An A-Z of Office Jargon

Apparently – ‘Touch Base” is the most-hated office phrase for a second year in a row.

Certainly – it’s a mainstay of contact requests I get from Linkedin. And if I fail to touch base I usually get someone ‘circling back’ to remind me.

But surely the most in vogue phrase is ‘we’re on a journey’. I was recently at an event where it was used five times – in the first 30 minutes.

None of us are immune to jargon. Defenders of jargon say it acts as necessary professional shorthand – it conveys complicated ideas succinctly. Used well, it does.

The danger comes from using it out of place, especially when dealing with the wider public. It can often distort or confuse.

I’m often guilty of this – words around innovation and design can be especially arcane – often dressing up a simple idea.

And it winds people up. A survey by the Institute of Leadership & Management, revealed that management speak is used in almost two thirds (64%) of offices, with nearly a quarter (23%) considering it to be a pointless irritation.

So I’ve refreshed my A-Z for 2019, here they are:


Agile

Was once the ‘collaborative effort of self-organising and cross-functional teams’ but now best used in meetings to make yourself sound down with the kids e.g “is this really agile enough?”

Bandwidth

As in “I don’t have the bandwidth for this” – meaning “I don’t have the time for you today sorry”

Circle back

As in “I’m just heading to a very important meeting but we’ll circle-back later”

Deep Dive

As in “We’re going for a deep dive to make sure we utilise all the functionality”

Engage (or Consult/Involve)

See also co-creation, co-design, co-production or co-anything else

Future-proof

An assertion that your latest idea is immune to obsolescence

Going Forward

Meaning “from now on”.  Bonus points for “Go forward together”

Hackathon

Usually a meeting.

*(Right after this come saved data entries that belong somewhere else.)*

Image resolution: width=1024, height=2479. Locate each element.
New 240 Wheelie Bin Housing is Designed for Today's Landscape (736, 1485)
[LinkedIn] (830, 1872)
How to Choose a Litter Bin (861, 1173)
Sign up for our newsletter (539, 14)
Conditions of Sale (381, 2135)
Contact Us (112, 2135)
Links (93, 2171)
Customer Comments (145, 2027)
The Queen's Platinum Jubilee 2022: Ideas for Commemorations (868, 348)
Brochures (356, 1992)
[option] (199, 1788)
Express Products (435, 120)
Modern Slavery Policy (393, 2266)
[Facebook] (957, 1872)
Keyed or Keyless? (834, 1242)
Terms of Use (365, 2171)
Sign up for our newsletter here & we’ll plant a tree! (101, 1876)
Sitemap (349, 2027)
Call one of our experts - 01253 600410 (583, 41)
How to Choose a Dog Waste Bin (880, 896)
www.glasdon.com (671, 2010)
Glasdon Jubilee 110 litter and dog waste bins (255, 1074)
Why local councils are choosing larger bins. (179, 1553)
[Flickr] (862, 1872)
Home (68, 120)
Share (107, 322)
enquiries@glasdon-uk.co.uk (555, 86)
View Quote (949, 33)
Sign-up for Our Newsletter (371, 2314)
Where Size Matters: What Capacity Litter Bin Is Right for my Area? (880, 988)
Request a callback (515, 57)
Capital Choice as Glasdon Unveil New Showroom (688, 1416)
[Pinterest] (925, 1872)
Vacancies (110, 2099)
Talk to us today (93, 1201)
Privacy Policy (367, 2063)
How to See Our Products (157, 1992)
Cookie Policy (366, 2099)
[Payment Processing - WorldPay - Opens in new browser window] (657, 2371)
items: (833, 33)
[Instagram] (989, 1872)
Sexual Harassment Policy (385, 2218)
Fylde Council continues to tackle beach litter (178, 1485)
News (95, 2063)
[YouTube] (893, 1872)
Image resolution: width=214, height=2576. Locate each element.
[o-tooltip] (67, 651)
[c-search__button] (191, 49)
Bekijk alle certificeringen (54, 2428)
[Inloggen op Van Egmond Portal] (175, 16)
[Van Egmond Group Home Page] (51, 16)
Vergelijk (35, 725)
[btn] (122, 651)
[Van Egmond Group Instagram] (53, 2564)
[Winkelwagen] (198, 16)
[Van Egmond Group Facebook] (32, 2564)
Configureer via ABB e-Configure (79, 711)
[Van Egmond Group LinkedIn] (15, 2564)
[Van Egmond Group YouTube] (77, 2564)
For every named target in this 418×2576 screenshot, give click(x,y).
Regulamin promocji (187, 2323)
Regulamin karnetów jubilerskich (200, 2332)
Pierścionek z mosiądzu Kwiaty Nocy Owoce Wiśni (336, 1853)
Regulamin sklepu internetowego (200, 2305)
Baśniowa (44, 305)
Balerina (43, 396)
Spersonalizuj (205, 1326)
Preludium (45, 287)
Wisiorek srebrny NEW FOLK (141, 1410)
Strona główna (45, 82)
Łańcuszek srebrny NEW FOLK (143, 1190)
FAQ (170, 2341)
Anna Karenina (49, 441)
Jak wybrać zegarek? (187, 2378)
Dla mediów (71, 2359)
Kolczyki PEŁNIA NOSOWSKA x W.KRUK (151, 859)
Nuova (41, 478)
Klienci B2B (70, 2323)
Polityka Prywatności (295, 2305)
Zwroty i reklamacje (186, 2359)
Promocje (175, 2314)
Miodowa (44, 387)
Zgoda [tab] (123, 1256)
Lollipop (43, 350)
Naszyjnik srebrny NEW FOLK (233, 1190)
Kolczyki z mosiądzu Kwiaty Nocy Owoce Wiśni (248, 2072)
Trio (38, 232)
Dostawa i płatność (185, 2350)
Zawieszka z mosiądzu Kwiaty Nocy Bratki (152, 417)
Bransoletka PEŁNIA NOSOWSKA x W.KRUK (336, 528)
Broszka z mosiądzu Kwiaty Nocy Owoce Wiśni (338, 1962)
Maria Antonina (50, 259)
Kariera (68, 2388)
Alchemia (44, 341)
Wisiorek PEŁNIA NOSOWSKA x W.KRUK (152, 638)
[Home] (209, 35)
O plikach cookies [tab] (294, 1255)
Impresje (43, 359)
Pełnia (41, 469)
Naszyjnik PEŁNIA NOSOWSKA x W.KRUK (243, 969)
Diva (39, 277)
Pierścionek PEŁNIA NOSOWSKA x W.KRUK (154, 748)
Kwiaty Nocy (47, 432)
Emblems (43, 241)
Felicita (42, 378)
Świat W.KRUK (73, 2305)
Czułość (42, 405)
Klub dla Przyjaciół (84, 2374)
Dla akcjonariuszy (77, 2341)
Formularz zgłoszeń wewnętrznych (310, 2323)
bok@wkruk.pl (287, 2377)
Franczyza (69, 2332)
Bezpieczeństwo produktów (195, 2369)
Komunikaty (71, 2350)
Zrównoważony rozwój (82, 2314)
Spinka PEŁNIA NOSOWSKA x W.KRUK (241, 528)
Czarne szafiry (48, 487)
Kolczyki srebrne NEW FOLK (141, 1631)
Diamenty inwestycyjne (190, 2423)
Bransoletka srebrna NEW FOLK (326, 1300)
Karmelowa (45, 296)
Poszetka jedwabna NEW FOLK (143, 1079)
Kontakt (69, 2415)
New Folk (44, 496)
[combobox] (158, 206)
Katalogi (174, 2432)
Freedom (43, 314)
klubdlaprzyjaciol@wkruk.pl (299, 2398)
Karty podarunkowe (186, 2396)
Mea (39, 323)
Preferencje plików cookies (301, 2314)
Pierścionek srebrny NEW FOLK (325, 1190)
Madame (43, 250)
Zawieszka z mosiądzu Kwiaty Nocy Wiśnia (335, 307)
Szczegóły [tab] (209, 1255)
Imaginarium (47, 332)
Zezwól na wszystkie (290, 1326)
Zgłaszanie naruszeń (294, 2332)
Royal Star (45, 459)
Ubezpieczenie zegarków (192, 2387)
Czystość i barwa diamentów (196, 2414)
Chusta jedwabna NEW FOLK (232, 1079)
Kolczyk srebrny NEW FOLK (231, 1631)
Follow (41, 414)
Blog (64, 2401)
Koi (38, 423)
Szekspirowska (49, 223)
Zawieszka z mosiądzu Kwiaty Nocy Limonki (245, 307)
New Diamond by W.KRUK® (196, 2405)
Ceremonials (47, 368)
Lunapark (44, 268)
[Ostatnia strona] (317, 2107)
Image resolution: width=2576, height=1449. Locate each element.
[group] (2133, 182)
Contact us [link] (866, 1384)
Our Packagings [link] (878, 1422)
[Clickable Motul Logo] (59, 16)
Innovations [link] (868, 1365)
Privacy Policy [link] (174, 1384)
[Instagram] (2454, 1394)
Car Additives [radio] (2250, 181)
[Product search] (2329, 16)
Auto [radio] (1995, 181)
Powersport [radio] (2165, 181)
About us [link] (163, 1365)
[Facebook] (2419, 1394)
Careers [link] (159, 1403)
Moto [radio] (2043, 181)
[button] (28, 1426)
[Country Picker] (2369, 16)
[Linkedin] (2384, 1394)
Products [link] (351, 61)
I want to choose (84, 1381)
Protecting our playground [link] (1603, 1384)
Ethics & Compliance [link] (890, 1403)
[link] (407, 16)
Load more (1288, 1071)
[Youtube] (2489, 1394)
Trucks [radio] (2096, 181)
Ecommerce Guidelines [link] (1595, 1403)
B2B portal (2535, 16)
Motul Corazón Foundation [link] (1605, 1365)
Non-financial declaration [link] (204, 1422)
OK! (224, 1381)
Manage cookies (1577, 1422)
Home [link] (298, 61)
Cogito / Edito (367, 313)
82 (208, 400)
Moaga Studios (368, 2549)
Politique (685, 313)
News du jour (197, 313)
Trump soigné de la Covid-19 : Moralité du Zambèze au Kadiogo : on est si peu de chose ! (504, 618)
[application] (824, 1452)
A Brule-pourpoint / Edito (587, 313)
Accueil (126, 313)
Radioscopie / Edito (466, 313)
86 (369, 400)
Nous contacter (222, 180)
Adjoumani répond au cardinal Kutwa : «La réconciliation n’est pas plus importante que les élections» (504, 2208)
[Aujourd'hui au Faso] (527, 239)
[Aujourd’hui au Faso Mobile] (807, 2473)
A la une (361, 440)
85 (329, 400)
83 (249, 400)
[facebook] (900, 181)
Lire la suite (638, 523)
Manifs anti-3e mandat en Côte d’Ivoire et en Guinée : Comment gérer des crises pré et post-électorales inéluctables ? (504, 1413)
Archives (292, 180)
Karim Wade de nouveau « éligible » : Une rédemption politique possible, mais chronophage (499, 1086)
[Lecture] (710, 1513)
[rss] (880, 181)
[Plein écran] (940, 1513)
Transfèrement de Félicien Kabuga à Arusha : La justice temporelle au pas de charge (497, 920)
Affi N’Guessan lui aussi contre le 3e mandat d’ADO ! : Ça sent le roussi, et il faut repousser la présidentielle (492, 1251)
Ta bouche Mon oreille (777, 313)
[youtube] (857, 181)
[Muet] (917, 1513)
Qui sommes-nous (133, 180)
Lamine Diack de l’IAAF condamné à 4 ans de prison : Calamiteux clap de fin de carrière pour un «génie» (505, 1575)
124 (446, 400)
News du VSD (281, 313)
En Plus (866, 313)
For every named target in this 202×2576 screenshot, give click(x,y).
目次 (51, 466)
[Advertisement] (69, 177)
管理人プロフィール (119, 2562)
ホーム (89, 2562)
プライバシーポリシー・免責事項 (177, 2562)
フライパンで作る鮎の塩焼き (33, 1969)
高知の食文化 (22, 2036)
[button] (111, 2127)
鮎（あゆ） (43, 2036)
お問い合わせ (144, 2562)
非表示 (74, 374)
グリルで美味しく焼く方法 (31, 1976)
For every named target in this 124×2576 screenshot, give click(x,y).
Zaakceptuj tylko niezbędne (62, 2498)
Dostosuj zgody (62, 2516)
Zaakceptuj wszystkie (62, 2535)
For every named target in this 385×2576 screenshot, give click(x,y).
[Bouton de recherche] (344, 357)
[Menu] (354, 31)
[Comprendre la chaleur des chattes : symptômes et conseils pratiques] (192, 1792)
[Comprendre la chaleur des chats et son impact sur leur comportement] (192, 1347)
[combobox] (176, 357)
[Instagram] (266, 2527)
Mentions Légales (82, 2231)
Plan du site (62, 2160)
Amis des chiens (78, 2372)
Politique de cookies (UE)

Just with pizza and t-shirts 

Ideation

A word that “has come under informal criticism as being a term of meaningless jargon” according to Wikipedia

Joined Up

Taking a ‘holistic, helicopter view of the business’

KPI

Key Performance Indicator. Easier if everyone just said ‘target’

Low Hanging Fruit

An open goal. The fruit is hanging right there in front of you – grab it

Mission Statement

A written, but very rarely demonstrated,  ‘reason for being’ in respect of a company and its activities

No ‘I’ in team

Meaning – in case you were in any doubt – that there is no letter I in the word TEAM. Entirely reasonable to hit anyone who says this

Offline (Let’s Take This)

Or even better “let’s ‘touch base’ about that offline”

Pivot

To change your mind after realising that your project is doomed. A useful euphemism for failure

Quick Win

Small steps or initiatives that produce immediate, positive results without any actual evidence

Radical

Use this when you want to make something that’s not remotely exciting sound like it really is 

Singing from the same hymn sheet

Widely used by managers with no idea of how to get everyone in agreement

Touch base

The LinkedIn translation of ‘let’s talk’

User Centricity

Placing your customer at the ‘centre of the service experience and prioritising their needs’ without actually meaning it 

Value Add

Managerial speak for “to make something better”

We’re on a journey

Highlighting that a company, team, project or person will never reach the final mission or objective

Your take

As in I’m keen to hear your take on this as I haven’t got a clue what to say or do

Zero Sum Game

As in “we should never, ever, have started this project in the first place”


You might agree or disagree or want to add more (anyone got an X?)

Let me know!

  1. what irritates the hell out of me is that buzzwords are supposed to mean something new and pioneering when they’re anything but. Case in point: ‘agile’; what is that? Responding quickly and efficiently? Did nobody think that might be a good idea before?